■ Records for processing ■
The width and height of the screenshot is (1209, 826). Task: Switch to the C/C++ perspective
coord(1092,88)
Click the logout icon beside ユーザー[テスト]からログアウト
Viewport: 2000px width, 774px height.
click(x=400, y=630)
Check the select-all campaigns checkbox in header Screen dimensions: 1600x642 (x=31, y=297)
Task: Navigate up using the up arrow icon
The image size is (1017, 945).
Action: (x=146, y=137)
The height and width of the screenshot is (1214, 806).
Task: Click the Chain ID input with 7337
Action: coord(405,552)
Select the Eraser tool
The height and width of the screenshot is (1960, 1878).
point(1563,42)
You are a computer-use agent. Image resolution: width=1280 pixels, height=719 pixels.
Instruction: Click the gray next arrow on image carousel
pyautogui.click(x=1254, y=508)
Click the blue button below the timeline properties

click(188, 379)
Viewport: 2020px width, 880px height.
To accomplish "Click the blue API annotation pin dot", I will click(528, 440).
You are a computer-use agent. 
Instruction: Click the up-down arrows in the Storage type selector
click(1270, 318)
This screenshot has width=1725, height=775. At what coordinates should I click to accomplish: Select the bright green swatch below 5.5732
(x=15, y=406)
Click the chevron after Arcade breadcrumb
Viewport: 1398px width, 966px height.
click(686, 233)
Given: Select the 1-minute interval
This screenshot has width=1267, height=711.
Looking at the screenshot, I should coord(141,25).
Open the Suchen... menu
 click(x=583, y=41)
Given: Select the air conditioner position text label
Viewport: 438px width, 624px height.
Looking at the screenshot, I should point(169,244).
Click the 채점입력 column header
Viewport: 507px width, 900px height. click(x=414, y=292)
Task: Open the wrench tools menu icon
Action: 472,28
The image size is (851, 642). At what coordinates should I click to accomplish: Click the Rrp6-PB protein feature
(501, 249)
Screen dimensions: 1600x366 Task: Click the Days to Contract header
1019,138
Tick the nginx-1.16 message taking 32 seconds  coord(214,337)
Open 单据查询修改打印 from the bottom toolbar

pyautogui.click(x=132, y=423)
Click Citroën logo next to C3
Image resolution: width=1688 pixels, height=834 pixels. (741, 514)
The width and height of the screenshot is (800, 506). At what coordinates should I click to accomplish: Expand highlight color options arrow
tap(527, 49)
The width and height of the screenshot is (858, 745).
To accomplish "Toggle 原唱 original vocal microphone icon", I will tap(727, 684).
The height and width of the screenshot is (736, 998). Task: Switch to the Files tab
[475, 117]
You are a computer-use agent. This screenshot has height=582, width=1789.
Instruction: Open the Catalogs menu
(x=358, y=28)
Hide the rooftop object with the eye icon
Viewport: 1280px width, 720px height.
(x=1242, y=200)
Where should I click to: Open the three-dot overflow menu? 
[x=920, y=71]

■ Exercise directions ■
From the records above, extract every line exactly as it stands.

■ Result for this exercise ■
The width and height of the screenshot is (1209, 826). Task: Switch to the C/C++ perspective
coord(1092,88)
Click the logout icon beside ユーザー[テスト]からログアウト
Viewport: 2000px width, 774px height.
click(x=400, y=630)
Check the select-all campaigns checkbox in header Screen dimensions: 1600x642 (x=31, y=297)
Task: Navigate up using the up arrow icon
The image size is (1017, 945).
Action: (x=146, y=137)
The height and width of the screenshot is (1214, 806).
Task: Click the Chain ID input with 7337
Action: coord(405,552)
Select the Eraser tool
The height and width of the screenshot is (1960, 1878).
point(1563,42)
You are a computer-use agent. Image resolution: width=1280 pixels, height=719 pixels.
Instruction: Click the gray next arrow on image carousel
pyautogui.click(x=1254, y=508)
Click the blue button below the timeline properties

click(188, 379)
Viewport: 2020px width, 880px height.
To accomplish "Click the blue API annotation pin dot", I will click(528, 440).
You are a computer-use agent. 
Instruction: Click the up-down arrows in the Storage type selector
click(1270, 318)
This screenshot has width=1725, height=775. At what coordinates should I click to accomplish: Select the bright green swatch below 5.5732
(x=15, y=406)
Click the chevron after Arcade breadcrumb
Viewport: 1398px width, 966px height.
click(686, 233)
Given: Select the 1-minute interval
This screenshot has width=1267, height=711.
Looking at the screenshot, I should coord(141,25).
Open the Suchen... menu
 click(x=583, y=41)
Given: Select the air conditioner position text label
Viewport: 438px width, 624px height.
Looking at the screenshot, I should point(169,244).
Click the 채점입력 column header
Viewport: 507px width, 900px height. click(x=414, y=292)
Task: Open the wrench tools menu icon
Action: 472,28
The image size is (851, 642). At what coordinates should I click to accomplish: Click the Rrp6-PB protein feature
(501, 249)
Screen dimensions: 1600x366 Task: Click the Days to Contract header
1019,138
Tick the nginx-1.16 message taking 32 seconds  coord(214,337)
Open 单据查询修改打印 from the bottom toolbar

pyautogui.click(x=132, y=423)
Click Citroën logo next to C3
Image resolution: width=1688 pixels, height=834 pixels. (741, 514)
The width and height of the screenshot is (800, 506). At what coordinates should I click to accomplish: Expand highlight color options arrow
tap(527, 49)
The width and height of the screenshot is (858, 745).
To accomplish "Toggle 原唱 original vocal microphone icon", I will tap(727, 684).
The height and width of the screenshot is (736, 998). Task: Switch to the Files tab
[475, 117]
You are a computer-use agent. This screenshot has height=582, width=1789.
Instruction: Open the Catalogs menu
(x=358, y=28)
Hide the rooftop object with the eye icon
Viewport: 1280px width, 720px height.
(x=1242, y=200)
Where should I click to: Open the three-dot overflow menu? 
[x=920, y=71]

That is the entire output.